What are biometrics?
Biometrics Research Group, Inc. defines biometrics as measurable physical and behavioral characteristics that enable the establishment and verification of an individual’s identity.
Biometrics is the process by which a person’s unique physical and other traits are detected and recorded by an electronic device or system as a means of confirming identity. The term “biometrics” derives from the word “biometry”, which refers to the statistical analysis of biological observations and phenomena.
Since biometric identifiers are unique to individuals, they are more reliable in verifying identity than token and knowledge-based methods, such as identity cards and passwords.
Biometric identifiers, or modalities, are often categorized as either “physiological” or “behavioral”. Physiological biometric identifiers are related to a person’s physicality and include: fingerprint recognition, hand geometry, odour/scent, iris scans, DNA, palm print and facial recognition. Behavioral characteristics are related to the pattern of behavior of a person and include: keystroke dynamics, gait analysis, voice recognition, mouse use characteristics, signature analysis and cognitive biometrics.
Biometric technologies are systems or applications that are designed to employ biometric data derived from biometric identifiers or modalities. A biometric system is an automated process that: i) collects or captures biometric data via a biometric identification device, such as an image scanner for fingerprints or palm vein patterns or a camera to collect facial and iris scans, ii) extracts the data from the actual submitted sample, iii) compares the scanned data from those captured for reference, iv) matches the submitted sample with templates and v) determines or verifies whether the identity of the biometric data holder is authentic.

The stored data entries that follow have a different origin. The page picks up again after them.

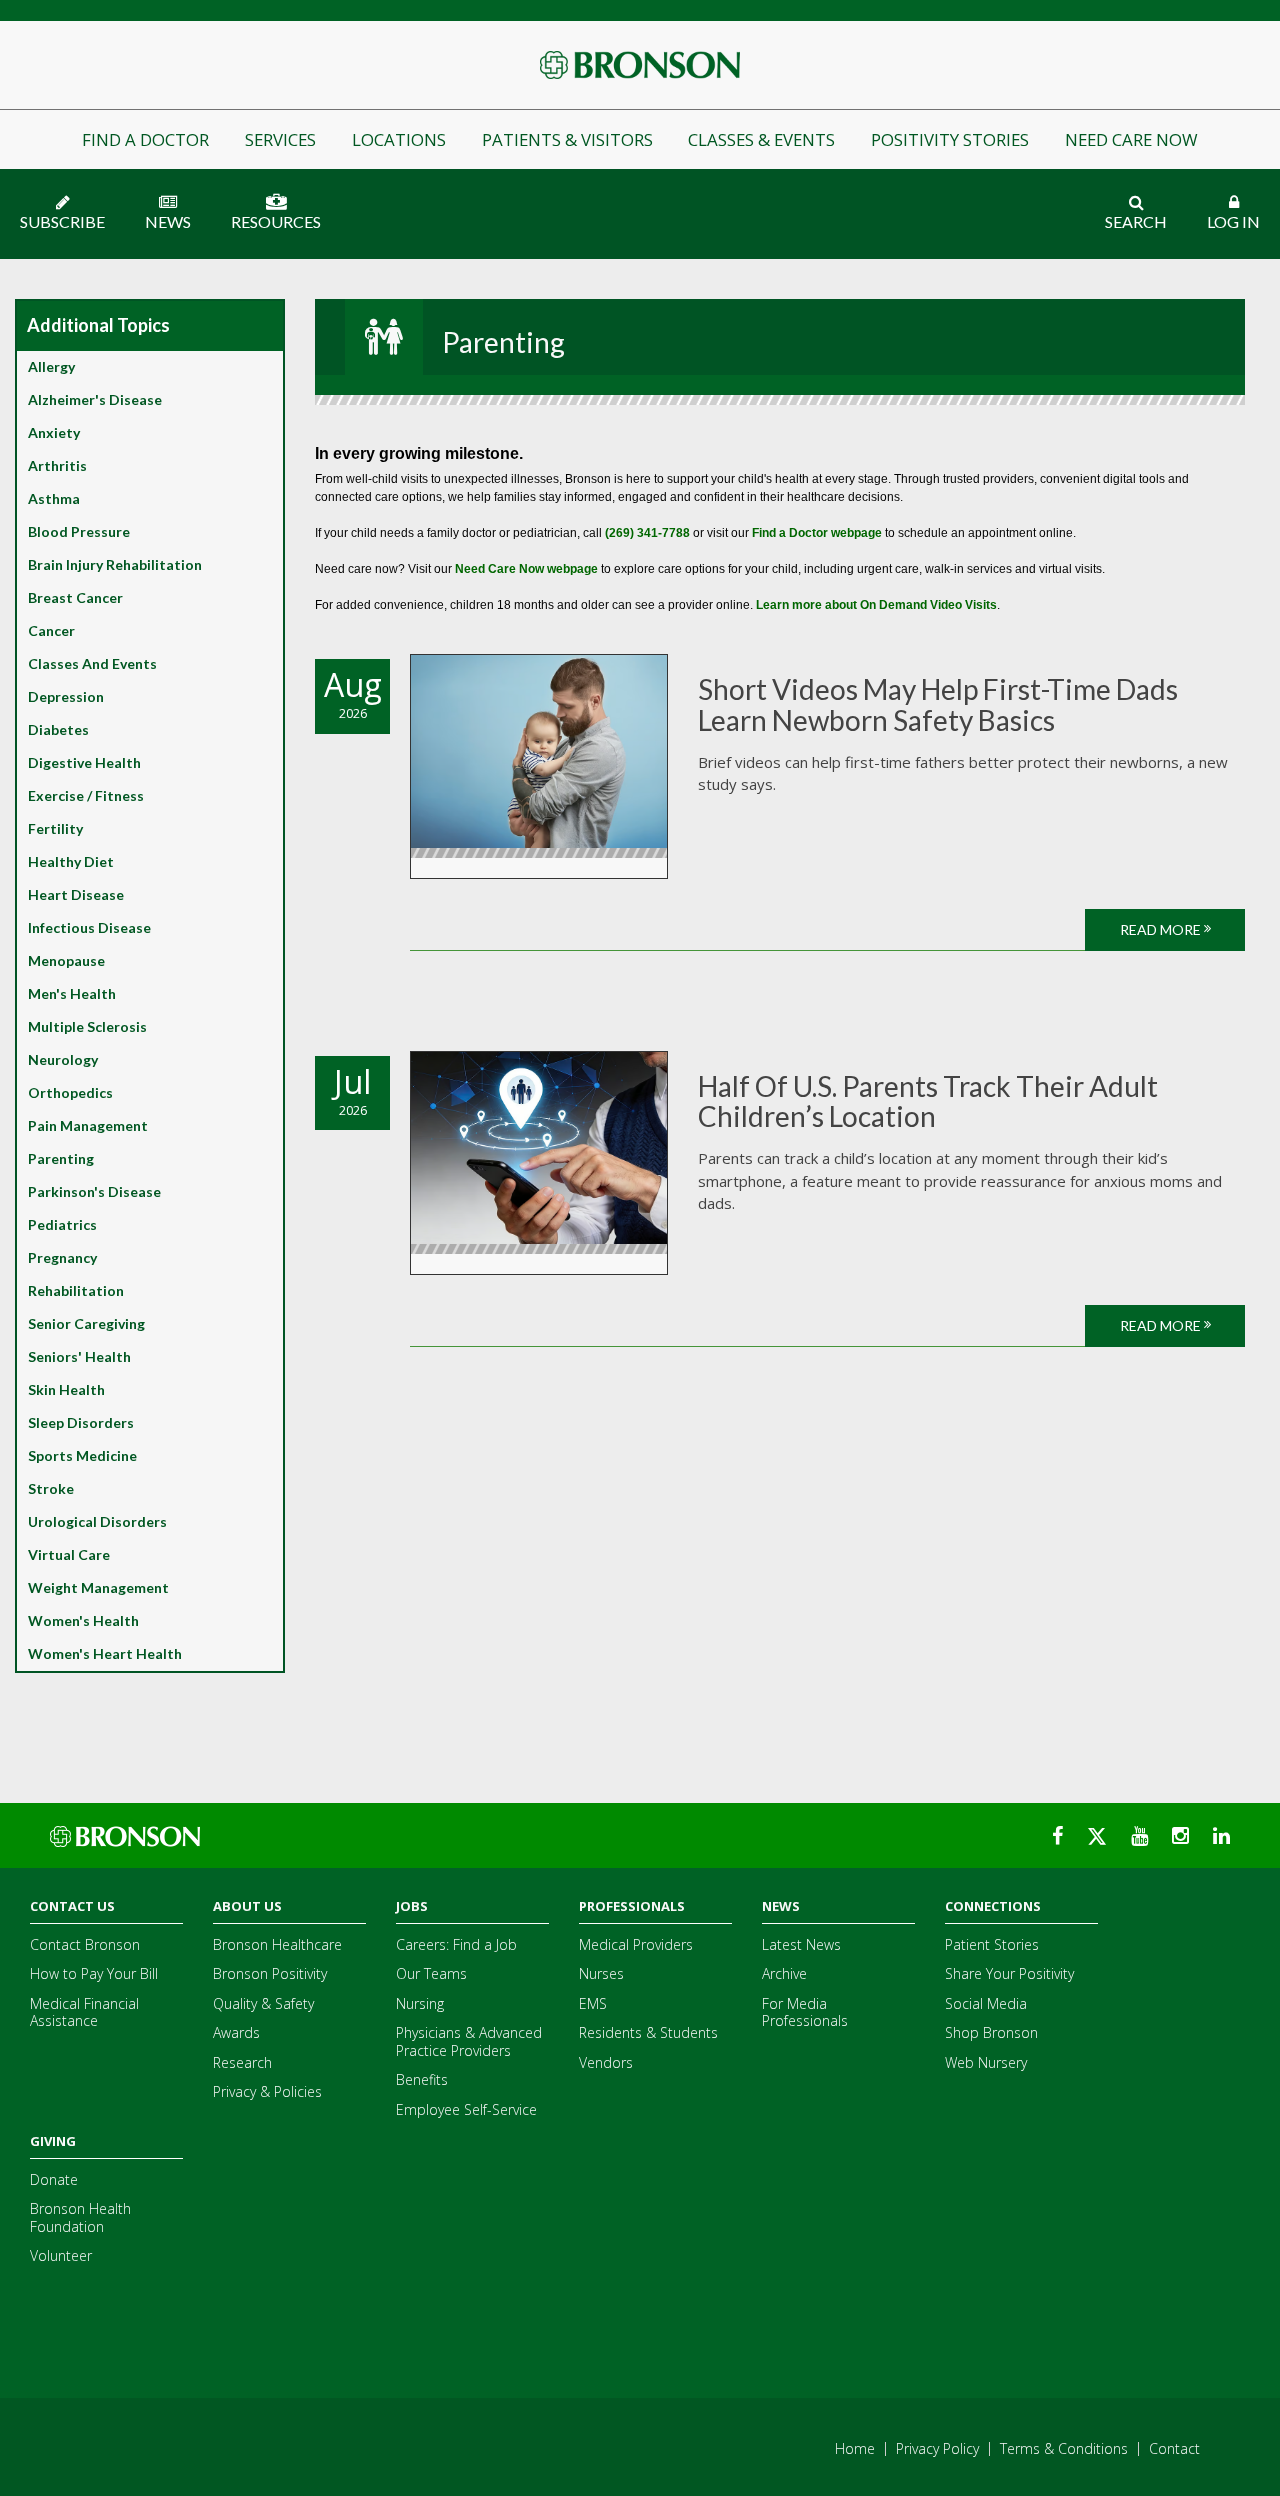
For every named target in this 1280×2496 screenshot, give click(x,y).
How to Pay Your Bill (94, 1973)
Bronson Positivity (270, 1973)
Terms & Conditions (1064, 2449)
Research (242, 2062)
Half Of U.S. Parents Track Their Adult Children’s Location (928, 1101)
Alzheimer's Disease (95, 399)
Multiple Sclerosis (87, 1026)
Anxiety (54, 432)
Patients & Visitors (567, 139)
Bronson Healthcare (277, 1944)
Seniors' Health (79, 1356)
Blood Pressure (79, 531)
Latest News (801, 1944)
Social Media (986, 2003)
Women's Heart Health (105, 1653)
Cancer (51, 630)
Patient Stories (992, 1944)
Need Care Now (1131, 139)
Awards (236, 2032)
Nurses (601, 1973)
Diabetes (58, 729)
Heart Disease (76, 894)
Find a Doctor (145, 139)
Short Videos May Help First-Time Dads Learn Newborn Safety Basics (938, 704)
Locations (399, 139)
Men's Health (72, 993)
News (168, 221)
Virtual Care (69, 1554)
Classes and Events (92, 663)
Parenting (61, 1158)
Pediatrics (62, 1224)
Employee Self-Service (466, 2109)
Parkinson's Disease (94, 1191)
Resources (276, 221)
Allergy (51, 366)
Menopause (66, 960)
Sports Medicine (82, 1455)
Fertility (55, 828)
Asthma (54, 498)
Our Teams (431, 1973)
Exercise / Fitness (86, 795)
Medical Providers (636, 1944)
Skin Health (66, 1389)
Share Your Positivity (1009, 1973)
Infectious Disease (89, 927)
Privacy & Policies (267, 2091)
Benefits (422, 2079)
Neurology (63, 1059)
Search (1136, 221)
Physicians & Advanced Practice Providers (469, 2041)
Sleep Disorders (81, 1422)
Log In (1233, 221)
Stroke (51, 1488)
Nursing (420, 2003)
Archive (784, 1973)
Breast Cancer (75, 597)
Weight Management (98, 1587)
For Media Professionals (805, 2012)
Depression (66, 696)
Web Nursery (986, 2062)
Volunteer (61, 2255)
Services (280, 139)
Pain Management (88, 1125)
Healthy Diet (71, 861)
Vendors (606, 2062)
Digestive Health (84, 762)
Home (855, 2449)
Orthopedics (70, 1092)
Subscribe (62, 221)
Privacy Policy (937, 2449)
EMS (593, 2003)
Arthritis (57, 465)
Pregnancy (62, 1257)
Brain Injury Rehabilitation (115, 564)
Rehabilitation (76, 1290)
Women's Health (83, 1620)
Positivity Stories (950, 139)
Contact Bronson (85, 1944)
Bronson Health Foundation (80, 2217)
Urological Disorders (97, 1521)
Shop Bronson (991, 2032)
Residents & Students (648, 2032)
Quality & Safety (263, 2003)
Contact (1174, 2449)
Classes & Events (761, 139)
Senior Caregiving (86, 1323)
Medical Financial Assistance (84, 2012)
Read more (1162, 929)
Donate (54, 2179)
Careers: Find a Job (456, 1944)
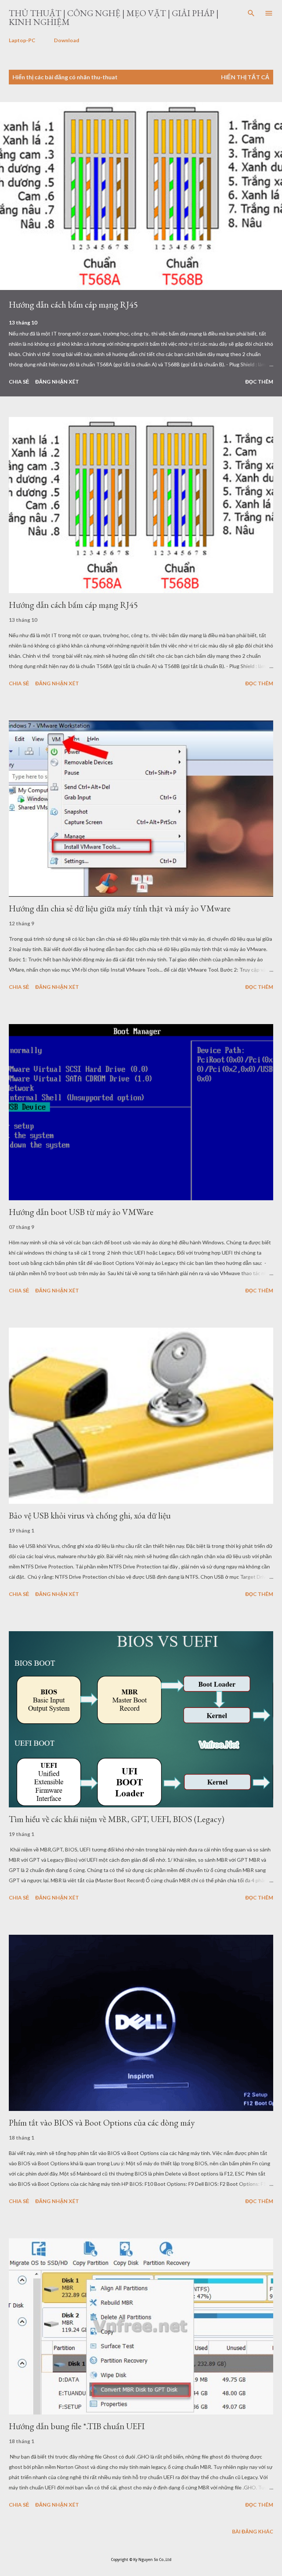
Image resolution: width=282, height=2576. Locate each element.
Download (66, 40)
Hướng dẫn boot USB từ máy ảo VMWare (81, 1212)
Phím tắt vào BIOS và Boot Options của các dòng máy (102, 2122)
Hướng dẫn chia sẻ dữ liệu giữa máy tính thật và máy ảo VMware (120, 908)
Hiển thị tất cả (245, 76)
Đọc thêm (259, 381)
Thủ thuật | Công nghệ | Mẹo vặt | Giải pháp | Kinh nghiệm (113, 17)
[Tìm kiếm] (251, 13)
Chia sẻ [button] (19, 381)
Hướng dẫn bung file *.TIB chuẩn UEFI (77, 2426)
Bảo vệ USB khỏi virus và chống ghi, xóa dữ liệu (90, 1515)
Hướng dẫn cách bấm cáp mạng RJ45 (73, 304)
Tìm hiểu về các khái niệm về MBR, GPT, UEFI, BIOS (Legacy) (116, 1819)
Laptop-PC (22, 40)
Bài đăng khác (252, 2531)
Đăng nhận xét (57, 381)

Biometric technologies therefore consist of both hardware and software. A biometric identification device is hardware that gathers, reads and compares biometric data. Biometric data is a sample taken from individual which is unique to their own person. Software embedded within biometric technologies includes a biometric engine that processes gathered biometric data. The software typically works in tandem with the hardware to operate the biometric data capture process, extract the data, and undertake comparison, including data matching.
Biometric technologies can also be classified further according to the type of biometrics being used in the system. The technologies are typically used to either identify persons and their characteristic against a database, such as criminal records, or to authenticate the identity of persons to grant them access to computing resources, devices or facilities.